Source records
----
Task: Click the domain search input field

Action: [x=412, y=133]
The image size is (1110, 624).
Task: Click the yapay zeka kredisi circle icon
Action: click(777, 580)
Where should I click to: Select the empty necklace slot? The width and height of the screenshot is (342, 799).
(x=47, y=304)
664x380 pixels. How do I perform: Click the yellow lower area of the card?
----
## The problem:
Starting at the line with "Where should I", retype each line through the final one in the data above, unchanged and with nothing added.

## Output:
Where should I click to: Select the empty necklace slot? The width and height of the screenshot is (342, 799).
(x=47, y=304)
664x380 pixels. How do I perform: Click the yellow lower area of the card?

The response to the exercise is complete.